#### INPUT DATA ####

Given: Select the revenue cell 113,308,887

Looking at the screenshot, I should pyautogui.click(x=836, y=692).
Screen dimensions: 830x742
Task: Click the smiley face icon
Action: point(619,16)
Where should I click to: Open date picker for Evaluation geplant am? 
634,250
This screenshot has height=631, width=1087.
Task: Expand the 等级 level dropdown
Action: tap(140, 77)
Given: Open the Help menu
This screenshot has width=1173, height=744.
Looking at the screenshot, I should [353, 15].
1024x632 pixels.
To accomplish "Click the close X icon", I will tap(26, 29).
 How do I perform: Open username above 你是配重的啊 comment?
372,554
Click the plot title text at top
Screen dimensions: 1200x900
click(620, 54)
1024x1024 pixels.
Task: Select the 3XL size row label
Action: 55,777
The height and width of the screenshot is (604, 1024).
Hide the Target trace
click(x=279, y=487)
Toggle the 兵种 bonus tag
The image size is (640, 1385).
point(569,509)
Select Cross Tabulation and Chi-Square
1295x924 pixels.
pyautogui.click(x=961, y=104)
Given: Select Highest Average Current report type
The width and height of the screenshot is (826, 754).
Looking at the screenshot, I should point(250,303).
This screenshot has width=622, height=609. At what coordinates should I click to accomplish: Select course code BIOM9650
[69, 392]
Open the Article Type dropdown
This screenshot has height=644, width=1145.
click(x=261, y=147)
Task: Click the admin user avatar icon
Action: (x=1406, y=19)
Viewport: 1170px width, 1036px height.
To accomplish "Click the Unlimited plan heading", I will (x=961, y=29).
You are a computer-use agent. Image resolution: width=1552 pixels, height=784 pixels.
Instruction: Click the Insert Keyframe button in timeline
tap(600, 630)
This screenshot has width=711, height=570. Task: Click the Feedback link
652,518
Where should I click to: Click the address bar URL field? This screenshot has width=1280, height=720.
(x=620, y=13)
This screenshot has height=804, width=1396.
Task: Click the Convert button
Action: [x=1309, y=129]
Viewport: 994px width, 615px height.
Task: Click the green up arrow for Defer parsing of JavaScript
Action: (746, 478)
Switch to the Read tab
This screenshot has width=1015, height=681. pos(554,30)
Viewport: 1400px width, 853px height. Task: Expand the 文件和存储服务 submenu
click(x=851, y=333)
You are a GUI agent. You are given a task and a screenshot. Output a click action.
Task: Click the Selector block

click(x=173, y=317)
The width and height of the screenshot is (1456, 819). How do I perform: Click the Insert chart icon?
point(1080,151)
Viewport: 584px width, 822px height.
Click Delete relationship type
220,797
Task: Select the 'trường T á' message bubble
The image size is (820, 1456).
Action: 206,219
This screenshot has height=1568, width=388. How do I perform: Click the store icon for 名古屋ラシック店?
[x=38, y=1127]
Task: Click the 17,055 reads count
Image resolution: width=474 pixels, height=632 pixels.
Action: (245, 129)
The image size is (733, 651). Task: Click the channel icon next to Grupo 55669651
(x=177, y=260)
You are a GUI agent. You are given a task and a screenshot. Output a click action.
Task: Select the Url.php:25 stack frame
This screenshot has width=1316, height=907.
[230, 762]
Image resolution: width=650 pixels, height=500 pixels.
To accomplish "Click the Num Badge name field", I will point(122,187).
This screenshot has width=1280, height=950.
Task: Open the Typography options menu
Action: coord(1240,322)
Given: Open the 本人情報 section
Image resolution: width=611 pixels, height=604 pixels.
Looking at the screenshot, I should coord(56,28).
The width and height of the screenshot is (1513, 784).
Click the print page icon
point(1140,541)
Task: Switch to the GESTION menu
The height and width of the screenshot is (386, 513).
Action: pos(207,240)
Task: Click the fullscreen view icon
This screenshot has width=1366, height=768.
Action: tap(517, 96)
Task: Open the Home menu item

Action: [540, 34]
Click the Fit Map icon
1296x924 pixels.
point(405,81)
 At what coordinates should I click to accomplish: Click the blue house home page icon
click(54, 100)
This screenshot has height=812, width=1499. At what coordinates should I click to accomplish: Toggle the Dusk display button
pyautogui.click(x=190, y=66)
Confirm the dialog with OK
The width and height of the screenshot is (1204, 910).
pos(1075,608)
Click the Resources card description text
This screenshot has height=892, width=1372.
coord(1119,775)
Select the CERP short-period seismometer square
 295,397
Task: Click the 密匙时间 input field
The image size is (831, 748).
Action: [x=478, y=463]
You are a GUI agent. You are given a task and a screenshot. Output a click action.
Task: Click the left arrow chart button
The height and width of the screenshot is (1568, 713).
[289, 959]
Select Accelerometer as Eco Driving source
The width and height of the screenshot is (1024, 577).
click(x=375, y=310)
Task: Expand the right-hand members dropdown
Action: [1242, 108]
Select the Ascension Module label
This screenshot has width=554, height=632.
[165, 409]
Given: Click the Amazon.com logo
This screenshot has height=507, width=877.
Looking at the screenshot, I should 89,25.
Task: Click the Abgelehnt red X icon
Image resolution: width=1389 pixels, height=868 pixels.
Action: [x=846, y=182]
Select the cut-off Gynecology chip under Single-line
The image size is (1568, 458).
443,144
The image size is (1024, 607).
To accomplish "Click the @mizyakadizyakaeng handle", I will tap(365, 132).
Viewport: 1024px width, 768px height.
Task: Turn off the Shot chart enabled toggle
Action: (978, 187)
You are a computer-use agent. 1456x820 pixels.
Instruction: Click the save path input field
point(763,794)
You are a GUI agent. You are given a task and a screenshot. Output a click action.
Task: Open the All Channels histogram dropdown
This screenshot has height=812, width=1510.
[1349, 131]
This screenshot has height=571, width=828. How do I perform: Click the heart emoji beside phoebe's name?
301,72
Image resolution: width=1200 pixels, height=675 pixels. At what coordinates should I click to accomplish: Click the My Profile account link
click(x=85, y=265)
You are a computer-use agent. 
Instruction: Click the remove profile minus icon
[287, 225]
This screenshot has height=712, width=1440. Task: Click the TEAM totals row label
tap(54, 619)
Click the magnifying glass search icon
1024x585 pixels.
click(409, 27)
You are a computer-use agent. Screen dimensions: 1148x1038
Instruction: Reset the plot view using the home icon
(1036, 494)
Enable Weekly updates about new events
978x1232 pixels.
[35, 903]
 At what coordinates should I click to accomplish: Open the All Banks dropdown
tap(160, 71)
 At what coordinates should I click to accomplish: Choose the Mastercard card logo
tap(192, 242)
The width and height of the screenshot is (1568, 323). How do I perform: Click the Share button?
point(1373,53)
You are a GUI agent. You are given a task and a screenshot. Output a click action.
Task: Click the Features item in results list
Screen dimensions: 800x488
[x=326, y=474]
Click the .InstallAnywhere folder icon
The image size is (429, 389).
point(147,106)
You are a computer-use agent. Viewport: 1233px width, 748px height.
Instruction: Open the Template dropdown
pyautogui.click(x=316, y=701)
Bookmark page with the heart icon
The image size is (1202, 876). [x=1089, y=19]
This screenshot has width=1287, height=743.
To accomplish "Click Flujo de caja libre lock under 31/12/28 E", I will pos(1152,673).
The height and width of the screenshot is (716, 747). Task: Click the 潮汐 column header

####

(WORK TO BE COMPLETED): Copy out every line from the records that has the word "computer".

(WRITTEN SOLUTION):
You are a computer-use agent. Image resolution: width=1552 pixels, height=784 pixels.
You are a computer-use agent. 1456x820 pixels.
You are a computer-use agent. 
You are a computer-use agent. Screen dimensions: 1148x1038
You are a computer-use agent. Viewport: 1233px width, 748px height.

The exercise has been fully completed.